* _TASK REQUIREMENTS_: Lines holding the word "will" must be located in the listing below and copied.

* _DATA PROVIDED_:

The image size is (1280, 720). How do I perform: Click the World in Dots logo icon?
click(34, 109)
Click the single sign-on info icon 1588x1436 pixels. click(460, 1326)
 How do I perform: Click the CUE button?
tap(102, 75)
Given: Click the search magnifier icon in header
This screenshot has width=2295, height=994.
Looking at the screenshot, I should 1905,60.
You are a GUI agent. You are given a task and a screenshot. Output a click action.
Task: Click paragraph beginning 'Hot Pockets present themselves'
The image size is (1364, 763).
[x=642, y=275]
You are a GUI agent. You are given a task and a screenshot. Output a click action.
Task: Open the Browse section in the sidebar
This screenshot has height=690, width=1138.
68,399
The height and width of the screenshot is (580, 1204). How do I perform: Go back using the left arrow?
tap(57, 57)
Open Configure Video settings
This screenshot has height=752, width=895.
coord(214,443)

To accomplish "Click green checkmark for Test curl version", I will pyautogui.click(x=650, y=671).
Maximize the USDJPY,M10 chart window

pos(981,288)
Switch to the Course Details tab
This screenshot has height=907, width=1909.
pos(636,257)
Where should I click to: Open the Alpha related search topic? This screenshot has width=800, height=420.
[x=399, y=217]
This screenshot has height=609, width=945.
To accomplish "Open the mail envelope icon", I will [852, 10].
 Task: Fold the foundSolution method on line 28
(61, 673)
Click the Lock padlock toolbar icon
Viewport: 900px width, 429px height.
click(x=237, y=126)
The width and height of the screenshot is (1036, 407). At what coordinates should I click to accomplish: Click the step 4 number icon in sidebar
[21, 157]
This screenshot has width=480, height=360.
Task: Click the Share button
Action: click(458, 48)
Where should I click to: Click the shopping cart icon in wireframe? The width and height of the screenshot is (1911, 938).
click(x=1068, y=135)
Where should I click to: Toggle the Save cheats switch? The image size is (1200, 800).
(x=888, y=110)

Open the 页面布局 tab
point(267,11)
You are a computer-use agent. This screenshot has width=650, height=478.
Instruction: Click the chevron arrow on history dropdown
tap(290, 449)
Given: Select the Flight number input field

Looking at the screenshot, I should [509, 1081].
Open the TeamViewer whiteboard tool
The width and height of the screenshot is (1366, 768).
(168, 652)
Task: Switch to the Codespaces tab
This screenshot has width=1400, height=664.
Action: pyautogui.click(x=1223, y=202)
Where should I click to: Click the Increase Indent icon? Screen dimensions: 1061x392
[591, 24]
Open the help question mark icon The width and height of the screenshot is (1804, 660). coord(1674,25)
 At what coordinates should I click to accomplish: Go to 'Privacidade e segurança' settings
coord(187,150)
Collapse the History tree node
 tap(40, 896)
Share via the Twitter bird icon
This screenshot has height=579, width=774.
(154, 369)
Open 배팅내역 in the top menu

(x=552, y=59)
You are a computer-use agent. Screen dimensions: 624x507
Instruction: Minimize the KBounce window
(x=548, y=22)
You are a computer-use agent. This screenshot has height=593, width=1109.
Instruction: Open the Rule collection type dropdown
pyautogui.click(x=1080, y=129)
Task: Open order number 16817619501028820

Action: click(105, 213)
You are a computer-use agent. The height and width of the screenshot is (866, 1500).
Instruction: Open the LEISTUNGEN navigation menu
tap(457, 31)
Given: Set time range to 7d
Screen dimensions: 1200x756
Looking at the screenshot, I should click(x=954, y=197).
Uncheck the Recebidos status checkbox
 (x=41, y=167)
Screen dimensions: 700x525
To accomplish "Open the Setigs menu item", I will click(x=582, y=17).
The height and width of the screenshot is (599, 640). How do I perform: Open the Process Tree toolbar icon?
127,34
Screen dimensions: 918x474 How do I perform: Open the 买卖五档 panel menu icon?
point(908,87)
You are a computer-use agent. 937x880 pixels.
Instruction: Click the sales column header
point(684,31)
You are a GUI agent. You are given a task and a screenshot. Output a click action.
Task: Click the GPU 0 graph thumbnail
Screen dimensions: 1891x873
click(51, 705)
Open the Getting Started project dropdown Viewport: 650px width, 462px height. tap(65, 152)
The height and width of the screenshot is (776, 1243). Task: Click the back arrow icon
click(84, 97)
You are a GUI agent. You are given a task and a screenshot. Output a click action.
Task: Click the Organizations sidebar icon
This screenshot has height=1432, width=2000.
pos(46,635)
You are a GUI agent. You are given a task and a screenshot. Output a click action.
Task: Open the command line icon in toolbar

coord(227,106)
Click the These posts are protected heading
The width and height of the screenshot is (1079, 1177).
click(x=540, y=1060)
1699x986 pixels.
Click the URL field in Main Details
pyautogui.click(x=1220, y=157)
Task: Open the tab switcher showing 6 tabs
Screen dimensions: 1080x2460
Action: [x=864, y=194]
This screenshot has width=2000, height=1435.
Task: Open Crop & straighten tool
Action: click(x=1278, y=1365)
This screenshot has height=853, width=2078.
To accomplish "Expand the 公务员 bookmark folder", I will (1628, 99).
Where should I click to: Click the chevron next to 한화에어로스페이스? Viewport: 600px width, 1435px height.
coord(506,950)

* _ANSWER BOX_:
To accomplish "Click green checkmark for Test curl version", I will pyautogui.click(x=650, y=671).
To accomplish "Open the mail envelope icon", I will [852, 10].
To accomplish "Open the Setigs menu item", I will click(x=582, y=17).
To accomplish "Expand the 公务员 bookmark folder", I will (1628, 99).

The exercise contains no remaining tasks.